#### WHAT YOU NEED TO DO:
Set down the full discussion of Firefox-based browsers and their update timeliness verbatim.

#### SELECTED EXCERPT:
#####
To be fair, LibreWolf is known to keep up rather rapidly with FF’s updates, and it’s just Firefox with some privacy-related settings enabled, I don’t think they change a single line of the actual code. Though for those willing to do a little bit of manual tweaking, I would recommend Arkenfox instead, which is not much more than a settings file that you apply onto your normal, up-to-date firefox (which also solves the issue of trusting LW maintainers). Mullvad and Tor browsers seem to be in a bit of a sticky situation regarding updates though.

Of course Firefox, it is always preinstalled and configured in Fedora, for me there is no need for any other browser. Also it have all the features and nice UI.

sadly, arkenfox’ latest release is v128, on aug 26. Now they might be actually busy or have other good reasons for this, I’m not here to complain. I’m just saying that, apparently, it can be quite delayed on updates. And with something like a browser, non-delayed updates are very important.
#####
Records
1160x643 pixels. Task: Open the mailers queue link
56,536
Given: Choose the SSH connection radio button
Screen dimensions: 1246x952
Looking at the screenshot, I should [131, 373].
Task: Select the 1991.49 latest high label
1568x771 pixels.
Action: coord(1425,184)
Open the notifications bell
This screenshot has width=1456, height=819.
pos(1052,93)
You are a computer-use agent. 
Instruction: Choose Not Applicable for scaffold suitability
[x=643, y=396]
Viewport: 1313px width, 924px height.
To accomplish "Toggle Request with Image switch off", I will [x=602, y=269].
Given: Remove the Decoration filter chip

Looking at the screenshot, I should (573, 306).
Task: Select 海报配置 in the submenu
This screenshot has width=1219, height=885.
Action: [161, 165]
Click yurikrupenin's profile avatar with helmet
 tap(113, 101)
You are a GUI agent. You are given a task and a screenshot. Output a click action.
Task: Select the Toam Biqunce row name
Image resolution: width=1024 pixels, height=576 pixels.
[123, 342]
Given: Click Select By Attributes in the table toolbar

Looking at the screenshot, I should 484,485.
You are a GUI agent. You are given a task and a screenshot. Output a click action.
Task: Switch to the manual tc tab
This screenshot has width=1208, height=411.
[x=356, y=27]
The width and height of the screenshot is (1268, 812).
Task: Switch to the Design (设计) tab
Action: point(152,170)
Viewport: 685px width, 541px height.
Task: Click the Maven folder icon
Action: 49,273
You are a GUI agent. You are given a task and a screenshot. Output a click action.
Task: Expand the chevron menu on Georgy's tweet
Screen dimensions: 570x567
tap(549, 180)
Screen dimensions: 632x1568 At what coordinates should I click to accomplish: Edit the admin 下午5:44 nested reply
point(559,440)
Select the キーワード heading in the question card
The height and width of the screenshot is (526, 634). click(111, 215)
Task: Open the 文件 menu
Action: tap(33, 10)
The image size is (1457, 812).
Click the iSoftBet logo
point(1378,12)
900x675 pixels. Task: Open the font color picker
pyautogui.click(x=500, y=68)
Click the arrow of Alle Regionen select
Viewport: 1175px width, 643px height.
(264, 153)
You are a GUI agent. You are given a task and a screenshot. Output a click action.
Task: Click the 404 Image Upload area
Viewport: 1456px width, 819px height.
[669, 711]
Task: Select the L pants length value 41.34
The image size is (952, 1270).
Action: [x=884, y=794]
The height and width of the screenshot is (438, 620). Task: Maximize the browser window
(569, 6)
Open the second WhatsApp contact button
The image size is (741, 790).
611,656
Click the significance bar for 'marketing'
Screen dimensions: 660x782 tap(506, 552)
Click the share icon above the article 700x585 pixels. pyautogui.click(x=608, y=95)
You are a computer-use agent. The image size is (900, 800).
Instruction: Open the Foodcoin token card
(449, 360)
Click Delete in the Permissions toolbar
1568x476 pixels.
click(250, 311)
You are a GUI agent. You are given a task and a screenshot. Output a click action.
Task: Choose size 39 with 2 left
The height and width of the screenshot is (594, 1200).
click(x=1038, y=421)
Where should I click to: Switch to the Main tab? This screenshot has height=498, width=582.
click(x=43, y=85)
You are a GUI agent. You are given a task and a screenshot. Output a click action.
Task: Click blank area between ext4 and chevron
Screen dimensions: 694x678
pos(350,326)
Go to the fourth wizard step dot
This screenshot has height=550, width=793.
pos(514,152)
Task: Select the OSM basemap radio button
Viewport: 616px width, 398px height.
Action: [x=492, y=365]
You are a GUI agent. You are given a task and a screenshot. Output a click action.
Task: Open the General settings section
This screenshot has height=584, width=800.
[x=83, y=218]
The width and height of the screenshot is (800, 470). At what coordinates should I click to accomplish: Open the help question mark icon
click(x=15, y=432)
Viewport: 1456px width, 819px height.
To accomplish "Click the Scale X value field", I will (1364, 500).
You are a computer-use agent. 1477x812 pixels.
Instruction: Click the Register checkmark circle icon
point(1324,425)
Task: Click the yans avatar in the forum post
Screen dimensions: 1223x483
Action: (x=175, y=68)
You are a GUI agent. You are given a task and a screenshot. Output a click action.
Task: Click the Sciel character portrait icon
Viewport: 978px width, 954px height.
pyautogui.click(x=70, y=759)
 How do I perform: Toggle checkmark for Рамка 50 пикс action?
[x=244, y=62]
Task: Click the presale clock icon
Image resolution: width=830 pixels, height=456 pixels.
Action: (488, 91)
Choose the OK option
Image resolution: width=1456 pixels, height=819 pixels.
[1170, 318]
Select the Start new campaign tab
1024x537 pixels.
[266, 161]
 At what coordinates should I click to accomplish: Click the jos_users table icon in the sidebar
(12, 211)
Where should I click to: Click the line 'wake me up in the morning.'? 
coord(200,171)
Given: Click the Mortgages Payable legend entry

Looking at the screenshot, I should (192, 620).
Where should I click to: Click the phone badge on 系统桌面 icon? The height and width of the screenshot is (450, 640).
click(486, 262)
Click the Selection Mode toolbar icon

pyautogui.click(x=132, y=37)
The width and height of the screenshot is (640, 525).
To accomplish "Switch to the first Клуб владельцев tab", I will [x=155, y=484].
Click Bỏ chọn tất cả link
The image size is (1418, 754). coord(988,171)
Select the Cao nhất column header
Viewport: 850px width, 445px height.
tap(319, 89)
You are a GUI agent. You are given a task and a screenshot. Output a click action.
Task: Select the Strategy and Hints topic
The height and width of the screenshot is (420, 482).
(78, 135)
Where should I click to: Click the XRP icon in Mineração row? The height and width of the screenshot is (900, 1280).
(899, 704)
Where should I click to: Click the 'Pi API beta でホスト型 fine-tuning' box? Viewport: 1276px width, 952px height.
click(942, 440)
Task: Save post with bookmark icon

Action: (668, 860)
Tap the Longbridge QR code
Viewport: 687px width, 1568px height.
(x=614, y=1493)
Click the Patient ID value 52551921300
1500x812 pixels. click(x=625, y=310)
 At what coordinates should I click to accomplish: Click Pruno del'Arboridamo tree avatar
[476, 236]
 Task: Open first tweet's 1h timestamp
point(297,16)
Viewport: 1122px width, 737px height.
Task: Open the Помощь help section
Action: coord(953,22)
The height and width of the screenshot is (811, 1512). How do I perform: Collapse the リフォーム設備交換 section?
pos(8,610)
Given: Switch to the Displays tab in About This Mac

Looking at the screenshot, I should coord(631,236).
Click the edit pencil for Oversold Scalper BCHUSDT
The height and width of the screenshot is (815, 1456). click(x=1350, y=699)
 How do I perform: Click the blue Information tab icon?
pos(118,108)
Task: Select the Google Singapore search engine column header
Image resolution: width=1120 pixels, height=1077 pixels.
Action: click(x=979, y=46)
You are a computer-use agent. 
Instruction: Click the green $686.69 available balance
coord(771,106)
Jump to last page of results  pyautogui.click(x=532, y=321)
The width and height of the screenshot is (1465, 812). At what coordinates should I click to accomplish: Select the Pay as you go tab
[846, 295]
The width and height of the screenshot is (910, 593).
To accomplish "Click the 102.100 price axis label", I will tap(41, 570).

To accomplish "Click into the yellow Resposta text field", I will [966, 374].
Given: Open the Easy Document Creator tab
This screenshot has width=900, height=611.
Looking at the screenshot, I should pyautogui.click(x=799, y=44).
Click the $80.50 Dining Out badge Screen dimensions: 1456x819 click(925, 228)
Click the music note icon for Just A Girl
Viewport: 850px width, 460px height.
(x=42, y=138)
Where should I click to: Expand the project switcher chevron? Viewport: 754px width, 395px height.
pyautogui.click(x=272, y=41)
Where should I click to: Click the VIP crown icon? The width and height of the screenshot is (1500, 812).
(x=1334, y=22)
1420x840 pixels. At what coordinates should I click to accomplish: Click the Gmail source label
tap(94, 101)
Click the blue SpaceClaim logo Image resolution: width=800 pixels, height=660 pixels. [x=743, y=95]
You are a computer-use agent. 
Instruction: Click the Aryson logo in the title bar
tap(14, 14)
#####
#### WORKED ANSWER:
To be fair, LibreWolf is known to keep up rather rapidly with FF’s updates, and it’s just Firefox with some privacy-related settings enabled, I don’t think they change a single line of the actual code. Though for those willing to do a little bit of manual tweaking, I would recommend Arkenfox instead, which is not much more than a settings file that you apply onto your normal, up-to-date firefox (which also solves the issue of trusting LW maintainers). Mullvad and Tor browsers seem to be in a bit of a sticky situation regarding updates though.

Of course Firefox, it is always preinstalled and configured in Fedora, for me there is no need for any other browser. Also it have all the features and nice UI.

sadly, arkenfox’ latest release is v128, on aug 26. Now they might be actually busy or have other good reasons for this, I’m not here to complain. I’m just saying that, apparently, it can be quite delayed on updates. And with something like a browser, non-delayed updates are very important.